▶ **TASK DESCRIPTION**:
Quote the following material verbatim, reproducing every line without any change.

[start of EXERCISE MATERIALS]

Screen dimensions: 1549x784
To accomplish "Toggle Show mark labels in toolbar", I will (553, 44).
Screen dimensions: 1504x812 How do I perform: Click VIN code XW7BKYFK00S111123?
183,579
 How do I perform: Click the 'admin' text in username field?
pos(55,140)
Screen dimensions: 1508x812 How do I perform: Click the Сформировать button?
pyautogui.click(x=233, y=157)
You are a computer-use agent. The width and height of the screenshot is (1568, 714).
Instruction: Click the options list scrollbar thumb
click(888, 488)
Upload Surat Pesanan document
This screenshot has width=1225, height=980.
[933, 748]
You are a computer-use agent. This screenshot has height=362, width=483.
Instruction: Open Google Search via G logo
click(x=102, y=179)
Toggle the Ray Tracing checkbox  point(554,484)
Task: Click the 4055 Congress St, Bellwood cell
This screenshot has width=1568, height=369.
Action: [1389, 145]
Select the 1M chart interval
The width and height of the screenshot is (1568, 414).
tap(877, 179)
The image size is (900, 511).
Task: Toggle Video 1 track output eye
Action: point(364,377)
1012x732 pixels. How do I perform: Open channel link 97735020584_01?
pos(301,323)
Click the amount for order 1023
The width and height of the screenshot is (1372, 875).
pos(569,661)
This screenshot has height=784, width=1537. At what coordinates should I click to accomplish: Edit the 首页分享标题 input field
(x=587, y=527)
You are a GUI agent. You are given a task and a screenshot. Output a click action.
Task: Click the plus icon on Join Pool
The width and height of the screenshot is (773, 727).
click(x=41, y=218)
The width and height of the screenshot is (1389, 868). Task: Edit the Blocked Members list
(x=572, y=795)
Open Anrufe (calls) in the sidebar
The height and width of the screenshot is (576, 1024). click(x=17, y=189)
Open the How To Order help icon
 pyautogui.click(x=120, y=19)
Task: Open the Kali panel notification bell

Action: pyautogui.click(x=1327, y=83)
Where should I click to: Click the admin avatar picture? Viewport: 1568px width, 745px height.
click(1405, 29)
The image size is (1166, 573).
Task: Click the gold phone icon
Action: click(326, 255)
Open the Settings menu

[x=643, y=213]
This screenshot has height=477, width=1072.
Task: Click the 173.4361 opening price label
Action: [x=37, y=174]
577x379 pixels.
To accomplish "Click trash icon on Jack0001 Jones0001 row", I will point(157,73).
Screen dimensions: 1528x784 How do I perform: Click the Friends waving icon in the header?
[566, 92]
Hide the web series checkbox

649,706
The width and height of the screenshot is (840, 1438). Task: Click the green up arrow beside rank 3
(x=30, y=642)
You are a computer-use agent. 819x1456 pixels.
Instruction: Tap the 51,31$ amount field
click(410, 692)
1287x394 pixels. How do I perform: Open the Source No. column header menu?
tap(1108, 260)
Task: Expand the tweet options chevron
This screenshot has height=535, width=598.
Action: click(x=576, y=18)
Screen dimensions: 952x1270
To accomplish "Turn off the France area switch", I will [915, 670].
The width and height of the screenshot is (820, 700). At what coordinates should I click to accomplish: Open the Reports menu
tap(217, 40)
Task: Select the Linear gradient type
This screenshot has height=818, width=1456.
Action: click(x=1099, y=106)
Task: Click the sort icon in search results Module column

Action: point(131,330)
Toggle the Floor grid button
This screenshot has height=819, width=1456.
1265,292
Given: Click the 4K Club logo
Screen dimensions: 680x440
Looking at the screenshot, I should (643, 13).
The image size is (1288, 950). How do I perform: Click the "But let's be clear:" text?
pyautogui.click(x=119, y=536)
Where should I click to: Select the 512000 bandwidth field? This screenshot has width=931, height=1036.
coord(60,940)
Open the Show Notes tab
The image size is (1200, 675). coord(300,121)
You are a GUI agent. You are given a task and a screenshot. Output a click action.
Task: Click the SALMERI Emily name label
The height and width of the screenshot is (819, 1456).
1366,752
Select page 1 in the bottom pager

[end of EXERCISE MATERIALS]

▶ **RESPONSE**:
Screen dimensions: 1549x784
To accomplish "Toggle Show mark labels in toolbar", I will (553, 44).
Screen dimensions: 1504x812 How do I perform: Click VIN code XW7BKYFK00S111123?
183,579
 How do I perform: Click the 'admin' text in username field?
pos(55,140)
Screen dimensions: 1508x812 How do I perform: Click the Сформировать button?
pyautogui.click(x=233, y=157)
You are a computer-use agent. The width and height of the screenshot is (1568, 714).
Instruction: Click the options list scrollbar thumb
click(888, 488)
Upload Surat Pesanan document
This screenshot has width=1225, height=980.
[933, 748]
You are a computer-use agent. This screenshot has height=362, width=483.
Instruction: Open Google Search via G logo
click(x=102, y=179)
Toggle the Ray Tracing checkbox  point(554,484)
Task: Click the 4055 Congress St, Bellwood cell
This screenshot has width=1568, height=369.
Action: [1389, 145]
Select the 1M chart interval
The width and height of the screenshot is (1568, 414).
tap(877, 179)
The image size is (900, 511).
Task: Toggle Video 1 track output eye
Action: point(364,377)
1012x732 pixels. How do I perform: Open channel link 97735020584_01?
pos(301,323)
Click the amount for order 1023
The width and height of the screenshot is (1372, 875).
pos(569,661)
This screenshot has height=784, width=1537. At what coordinates should I click to accomplish: Edit the 首页分享标题 input field
(x=587, y=527)
You are a GUI agent. You are given a task and a screenshot. Output a click action.
Task: Click the plus icon on Join Pool
The width and height of the screenshot is (773, 727).
click(x=41, y=218)
The width and height of the screenshot is (1389, 868). Task: Edit the Blocked Members list
(x=572, y=795)
Open Anrufe (calls) in the sidebar
The height and width of the screenshot is (576, 1024). click(x=17, y=189)
Open the How To Order help icon
 pyautogui.click(x=120, y=19)
Task: Open the Kali panel notification bell

Action: pyautogui.click(x=1327, y=83)
Where should I click to: Click the admin avatar picture? Viewport: 1568px width, 745px height.
click(1405, 29)
The image size is (1166, 573).
Task: Click the gold phone icon
Action: click(326, 255)
Open the Settings menu

[x=643, y=213]
This screenshot has height=477, width=1072.
Task: Click the 173.4361 opening price label
Action: [x=37, y=174]
577x379 pixels.
To accomplish "Click trash icon on Jack0001 Jones0001 row", I will point(157,73).
Screen dimensions: 1528x784 How do I perform: Click the Friends waving icon in the header?
[566, 92]
Hide the web series checkbox

649,706
The width and height of the screenshot is (840, 1438). Task: Click the green up arrow beside rank 3
(x=30, y=642)
You are a computer-use agent. 819x1456 pixels.
Instruction: Tap the 51,31$ amount field
click(410, 692)
1287x394 pixels. How do I perform: Open the Source No. column header menu?
tap(1108, 260)
Task: Expand the tweet options chevron
This screenshot has height=535, width=598.
Action: click(x=576, y=18)
Screen dimensions: 952x1270
To accomplish "Turn off the France area switch", I will [915, 670].
The width and height of the screenshot is (820, 700). At what coordinates should I click to accomplish: Open the Reports menu
tap(217, 40)
Task: Select the Linear gradient type
This screenshot has height=818, width=1456.
Action: click(x=1099, y=106)
Task: Click the sort icon in search results Module column

Action: point(131,330)
Toggle the Floor grid button
This screenshot has height=819, width=1456.
1265,292
Given: Click the 4K Club logo
Screen dimensions: 680x440
Looking at the screenshot, I should (643, 13).
The image size is (1288, 950). How do I perform: Click the "But let's be clear:" text?
pyautogui.click(x=119, y=536)
Where should I click to: Select the 512000 bandwidth field? This screenshot has width=931, height=1036.
coord(60,940)
Open the Show Notes tab
The image size is (1200, 675). coord(300,121)
You are a GUI agent. You are given a task and a screenshot. Output a click action.
Task: Click the SALMERI Emily name label
The height and width of the screenshot is (819, 1456).
1366,752
Select page 1 in the bottom pager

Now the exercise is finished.